Linux:Powerful Server Administration
上QQ阅读APP看书,第一时间看更新

Setting resource limits with limits.conf

Ubuntu is a multiuser and multi-process operating system. If a single user or process is consuming too many resources, other processes might not be able to use the system. In this recipe, you will see how to set resource limits to avoid such problems.

Getting ready

User account with root privileges is required.

How to do it...

Following are the steps to set the resource limits:

  1. Check the CPU use limit with $ulimit –t.
  2. To set new limit, open limits.conf with the following command:
    $sudo nano /etc/security/limits.conf
    
  3. Scroll to the end of the file and add following lines:
    username soft cpu 0 # max cpu time in minutes
    username hard cpu 1000 # max cpu time in minutes
    
  4. Enter Ctrl + O to save the changes.
  5. Enter Ctrl + X to exit GNU nano editor.

How it works…

PAM stands for pluggable authentication module. The PAM module pam_limits.so provides functionality to set a cap on resource utilization. The command ulimit can be used to view current limits as well as set new limits for a session. The default values used by pam_limits.so can be set in /etc/security/limits.conf.

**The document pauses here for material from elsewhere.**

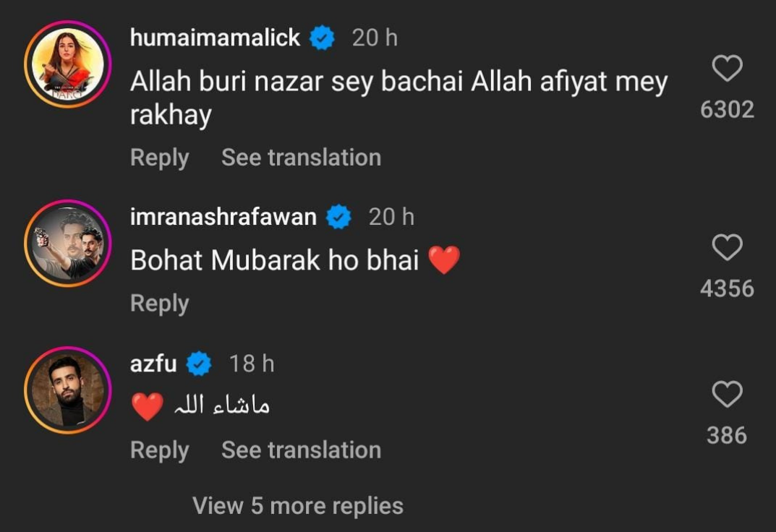Like azfu's comment using heart icon

727,395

In this recipe, we are updating limits.conf to set a limit on CPU uses by user username. Limits set by the ulimit command are limited to that session. To set the limits permanently, we need to set them in the limits.conf file.

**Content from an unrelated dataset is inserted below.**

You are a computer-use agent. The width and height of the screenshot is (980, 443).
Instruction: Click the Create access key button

The syntax of the limits.conf file is as follows:

<domain> <type> <item> <value>

Here, <domain> can be a username, a group name, or a wildcard entry.

<type> denotes the type of the limit and it can have the following values:

  • soft: This is a soft limit which can be changed by user
  • hard: This is a cap on soft limit set by super user and enforced by kernel

<item> is the resource to set the limit for. You can get a list of all items with $ulimit –a:

In our example, we have set soft limit on CPU uses to 0 minutes and hard limit to 1000 minutes. You can changes soft limit values with the ulimit command. To view existing limits on open files, use the command $ulimit -n. To change limits on open files, pass the new limit as follows:

$ulimit -n 4096

An unprivileged process can only set its soft limit value between 0 and hard limit, and it can irreversibly lower hard limit. A privileged process can change either limit values.

There's more…

The command ulimit can be used to set limits on per process basis. You can't use the ulimit command to limit resources at the user level. You can use cgroups to set a cap on resource use.